Two days into the wildfires that broke out near my home in Greece this last summer, when the sun had been blurry and soot was building up in flowerpots on the windowsill, I had the most depressive realization. The ash I was to be wiping off my kitchen counter for days on end used to be organic matter. Trees, yes, but animals and people, too. As with each sweep an ashy cloud formed in front me, getting in my nose and eyes and mouth, a frightening question formed as well: was I breathing in the dead? The answer might be yes or no, depending on one’s viewpoint and level of cynicism. The ash was previously organic life and even flesh, but it wasn’t anymore. Still, I felt that all of my bodily organs, my lungs especially, were witnessing the aftermath of the catastrophe. Our lungs are the primary recording device for the bounties and boons of humankind’s progress.

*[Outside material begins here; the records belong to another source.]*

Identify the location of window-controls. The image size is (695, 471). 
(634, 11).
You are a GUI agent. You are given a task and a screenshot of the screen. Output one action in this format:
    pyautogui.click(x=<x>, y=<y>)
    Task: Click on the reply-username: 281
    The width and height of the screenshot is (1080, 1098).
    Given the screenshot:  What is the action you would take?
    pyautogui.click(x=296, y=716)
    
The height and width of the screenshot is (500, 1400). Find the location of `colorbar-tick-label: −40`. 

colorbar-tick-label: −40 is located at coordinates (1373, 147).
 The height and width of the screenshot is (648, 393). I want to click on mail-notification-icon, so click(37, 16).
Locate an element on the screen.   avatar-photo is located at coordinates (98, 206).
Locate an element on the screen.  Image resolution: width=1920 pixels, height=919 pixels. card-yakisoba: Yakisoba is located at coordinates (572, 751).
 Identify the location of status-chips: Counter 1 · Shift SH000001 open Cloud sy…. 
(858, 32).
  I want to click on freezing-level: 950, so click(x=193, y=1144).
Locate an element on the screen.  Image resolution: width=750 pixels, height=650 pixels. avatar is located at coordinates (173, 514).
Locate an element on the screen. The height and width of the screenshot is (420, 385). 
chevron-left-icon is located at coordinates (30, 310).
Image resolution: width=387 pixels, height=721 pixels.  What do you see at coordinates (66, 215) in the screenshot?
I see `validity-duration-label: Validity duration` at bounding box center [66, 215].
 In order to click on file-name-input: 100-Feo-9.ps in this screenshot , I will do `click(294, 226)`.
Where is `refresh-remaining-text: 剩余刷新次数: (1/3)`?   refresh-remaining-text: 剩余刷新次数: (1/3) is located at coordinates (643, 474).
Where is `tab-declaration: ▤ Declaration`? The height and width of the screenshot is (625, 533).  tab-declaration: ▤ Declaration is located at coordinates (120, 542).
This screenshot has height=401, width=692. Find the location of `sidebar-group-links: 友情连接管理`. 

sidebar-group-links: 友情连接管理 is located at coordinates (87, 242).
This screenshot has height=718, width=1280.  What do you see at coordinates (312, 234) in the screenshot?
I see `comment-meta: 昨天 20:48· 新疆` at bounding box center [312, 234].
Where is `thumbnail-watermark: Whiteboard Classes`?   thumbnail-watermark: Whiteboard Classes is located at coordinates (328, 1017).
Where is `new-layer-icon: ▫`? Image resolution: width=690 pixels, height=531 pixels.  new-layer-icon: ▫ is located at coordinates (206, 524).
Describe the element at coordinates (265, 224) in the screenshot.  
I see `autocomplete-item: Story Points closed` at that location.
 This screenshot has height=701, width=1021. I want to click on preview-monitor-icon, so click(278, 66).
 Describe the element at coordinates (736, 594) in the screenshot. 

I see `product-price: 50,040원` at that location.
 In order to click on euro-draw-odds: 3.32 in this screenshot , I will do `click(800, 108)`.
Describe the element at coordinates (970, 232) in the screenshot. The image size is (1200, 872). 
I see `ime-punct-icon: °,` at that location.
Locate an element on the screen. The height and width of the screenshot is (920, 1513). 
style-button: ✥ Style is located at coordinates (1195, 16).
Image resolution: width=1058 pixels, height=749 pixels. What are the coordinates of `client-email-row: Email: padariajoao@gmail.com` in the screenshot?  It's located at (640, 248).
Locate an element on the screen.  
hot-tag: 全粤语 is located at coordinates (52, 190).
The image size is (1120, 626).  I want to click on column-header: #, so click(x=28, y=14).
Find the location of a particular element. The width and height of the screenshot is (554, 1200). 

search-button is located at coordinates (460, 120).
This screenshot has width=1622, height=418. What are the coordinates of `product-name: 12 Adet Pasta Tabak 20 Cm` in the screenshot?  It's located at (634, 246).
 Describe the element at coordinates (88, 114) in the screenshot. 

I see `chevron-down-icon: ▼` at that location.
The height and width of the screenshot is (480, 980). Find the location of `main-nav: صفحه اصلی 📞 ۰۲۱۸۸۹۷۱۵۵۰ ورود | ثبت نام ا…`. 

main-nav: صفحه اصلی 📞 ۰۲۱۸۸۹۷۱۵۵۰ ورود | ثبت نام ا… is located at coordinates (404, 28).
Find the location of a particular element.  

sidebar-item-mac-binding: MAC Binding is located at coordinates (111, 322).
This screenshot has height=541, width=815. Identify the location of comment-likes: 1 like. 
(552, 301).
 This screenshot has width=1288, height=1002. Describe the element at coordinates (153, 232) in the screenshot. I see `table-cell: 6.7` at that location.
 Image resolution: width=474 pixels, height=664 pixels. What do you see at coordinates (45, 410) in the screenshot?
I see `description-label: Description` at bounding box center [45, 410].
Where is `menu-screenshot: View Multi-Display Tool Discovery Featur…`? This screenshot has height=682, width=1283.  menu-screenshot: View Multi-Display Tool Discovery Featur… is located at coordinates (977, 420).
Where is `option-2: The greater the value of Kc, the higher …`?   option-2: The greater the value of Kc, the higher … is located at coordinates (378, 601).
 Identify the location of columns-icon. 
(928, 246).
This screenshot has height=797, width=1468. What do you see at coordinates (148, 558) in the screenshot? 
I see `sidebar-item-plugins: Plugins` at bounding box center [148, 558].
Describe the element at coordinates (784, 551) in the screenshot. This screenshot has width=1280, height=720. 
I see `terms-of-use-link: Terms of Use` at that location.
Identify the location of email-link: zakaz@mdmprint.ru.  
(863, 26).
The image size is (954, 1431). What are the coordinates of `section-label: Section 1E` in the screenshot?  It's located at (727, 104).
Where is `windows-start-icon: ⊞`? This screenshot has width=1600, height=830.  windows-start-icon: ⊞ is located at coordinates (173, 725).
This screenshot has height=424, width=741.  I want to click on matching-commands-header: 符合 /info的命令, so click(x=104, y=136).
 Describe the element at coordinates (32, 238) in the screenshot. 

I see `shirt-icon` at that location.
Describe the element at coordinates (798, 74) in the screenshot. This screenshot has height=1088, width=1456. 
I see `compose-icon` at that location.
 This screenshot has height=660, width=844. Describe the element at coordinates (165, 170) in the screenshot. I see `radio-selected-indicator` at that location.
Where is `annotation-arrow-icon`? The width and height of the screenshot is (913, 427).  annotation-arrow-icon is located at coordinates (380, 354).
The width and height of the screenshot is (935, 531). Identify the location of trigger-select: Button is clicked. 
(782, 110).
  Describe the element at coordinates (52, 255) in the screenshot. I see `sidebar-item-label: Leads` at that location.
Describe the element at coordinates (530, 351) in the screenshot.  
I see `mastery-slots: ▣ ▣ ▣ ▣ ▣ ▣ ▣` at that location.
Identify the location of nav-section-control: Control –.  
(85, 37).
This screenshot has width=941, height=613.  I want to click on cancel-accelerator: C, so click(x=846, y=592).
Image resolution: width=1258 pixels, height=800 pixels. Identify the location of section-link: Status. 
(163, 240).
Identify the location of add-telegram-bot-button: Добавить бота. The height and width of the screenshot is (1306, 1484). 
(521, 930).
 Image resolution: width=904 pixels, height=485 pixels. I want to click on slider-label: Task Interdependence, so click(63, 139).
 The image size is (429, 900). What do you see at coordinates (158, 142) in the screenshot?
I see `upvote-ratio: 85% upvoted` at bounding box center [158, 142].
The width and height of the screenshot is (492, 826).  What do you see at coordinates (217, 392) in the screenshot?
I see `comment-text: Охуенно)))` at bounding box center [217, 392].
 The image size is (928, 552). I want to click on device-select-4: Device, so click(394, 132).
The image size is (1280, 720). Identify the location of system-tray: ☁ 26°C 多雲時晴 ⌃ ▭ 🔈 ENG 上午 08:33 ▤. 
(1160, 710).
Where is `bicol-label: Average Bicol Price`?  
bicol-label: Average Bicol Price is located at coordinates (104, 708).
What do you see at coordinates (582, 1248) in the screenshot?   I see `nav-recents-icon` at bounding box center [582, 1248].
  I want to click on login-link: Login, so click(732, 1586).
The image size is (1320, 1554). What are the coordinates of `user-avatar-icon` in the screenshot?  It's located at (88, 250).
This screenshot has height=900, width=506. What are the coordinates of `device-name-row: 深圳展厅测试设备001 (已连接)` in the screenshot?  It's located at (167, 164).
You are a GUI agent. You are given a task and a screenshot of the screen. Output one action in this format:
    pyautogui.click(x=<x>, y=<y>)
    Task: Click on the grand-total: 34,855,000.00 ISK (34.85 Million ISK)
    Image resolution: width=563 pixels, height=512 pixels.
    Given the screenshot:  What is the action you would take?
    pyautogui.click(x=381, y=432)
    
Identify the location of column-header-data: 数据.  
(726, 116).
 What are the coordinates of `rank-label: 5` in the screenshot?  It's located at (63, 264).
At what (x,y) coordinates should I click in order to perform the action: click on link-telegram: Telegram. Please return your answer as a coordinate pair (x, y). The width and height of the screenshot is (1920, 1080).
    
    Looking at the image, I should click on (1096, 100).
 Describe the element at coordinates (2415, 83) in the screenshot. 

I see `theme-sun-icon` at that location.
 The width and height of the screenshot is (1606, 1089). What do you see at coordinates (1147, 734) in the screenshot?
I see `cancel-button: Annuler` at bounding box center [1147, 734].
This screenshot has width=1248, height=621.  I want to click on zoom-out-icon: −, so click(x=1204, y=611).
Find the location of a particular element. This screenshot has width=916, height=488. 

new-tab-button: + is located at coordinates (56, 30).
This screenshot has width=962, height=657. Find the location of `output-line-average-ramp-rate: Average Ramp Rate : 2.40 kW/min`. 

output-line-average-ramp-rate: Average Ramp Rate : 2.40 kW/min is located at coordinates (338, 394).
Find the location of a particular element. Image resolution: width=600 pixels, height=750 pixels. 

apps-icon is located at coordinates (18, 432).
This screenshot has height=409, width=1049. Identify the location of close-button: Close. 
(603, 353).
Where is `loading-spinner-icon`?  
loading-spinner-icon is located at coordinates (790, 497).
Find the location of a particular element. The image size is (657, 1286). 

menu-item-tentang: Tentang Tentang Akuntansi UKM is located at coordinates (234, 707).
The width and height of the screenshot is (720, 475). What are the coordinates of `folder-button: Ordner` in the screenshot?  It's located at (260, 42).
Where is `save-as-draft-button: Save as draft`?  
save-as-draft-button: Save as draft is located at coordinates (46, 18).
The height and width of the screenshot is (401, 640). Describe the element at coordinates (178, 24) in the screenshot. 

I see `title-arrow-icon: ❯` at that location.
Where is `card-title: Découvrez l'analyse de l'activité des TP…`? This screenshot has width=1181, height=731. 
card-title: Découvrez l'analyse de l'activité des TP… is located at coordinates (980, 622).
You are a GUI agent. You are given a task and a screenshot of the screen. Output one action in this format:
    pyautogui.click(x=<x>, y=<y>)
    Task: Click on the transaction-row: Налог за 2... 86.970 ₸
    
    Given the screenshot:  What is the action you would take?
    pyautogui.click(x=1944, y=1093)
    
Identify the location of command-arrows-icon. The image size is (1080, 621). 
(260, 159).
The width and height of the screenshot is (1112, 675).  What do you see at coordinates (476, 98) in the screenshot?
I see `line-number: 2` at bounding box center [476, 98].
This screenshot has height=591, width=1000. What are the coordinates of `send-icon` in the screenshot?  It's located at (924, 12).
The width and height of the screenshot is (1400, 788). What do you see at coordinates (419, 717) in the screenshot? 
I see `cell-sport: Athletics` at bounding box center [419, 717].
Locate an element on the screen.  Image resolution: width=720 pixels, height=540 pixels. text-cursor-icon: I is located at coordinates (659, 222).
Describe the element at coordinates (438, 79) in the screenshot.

Breathing as witnessing (of that which is dead but also that which survives) is the topic of Tendon’s fourth issue. Through different media, the contributors untangle the intricacies of constantly taking notice of one’s breath—and the way “organs becom[e] unfamiliar to themselves” (Norwood). Zooming in to the process of breathing and its attendant habits, El Halabi, Hill-Woods, and Fecker compose anti-mindfulness poems, where minding one’s breath becomes tied to realizations of danger and existential dread. But even through this forced introspection, Cann, Norwood, and Grinnell beautifully depict relationships and connectivity through the prism of breathing. Zanolini examines the aesthetics of a fusion between the cosmic and individual breath, while Naouai cleverly turns breath into poetic rhythm, bringing to the fore breath’s relationship with human time. In turn, Lella, Turner, and Mogen focus on the aesthetics of breathing and the representations of what “Bated Breath” might look like (Mogen). Expertly performing critical medical humanities work with a view to individual responsibility and experience, Seth, in their critical perspectives piece, and Graye, in their poem, tackle breathlessness as a symptom of who we become.

The freshness of approaches on a topic that dominated our news feed and colonized our thoughts for many months is itself a nod to the breath’s most valuable quality: every breath we manage to take is experienced as if for the first time.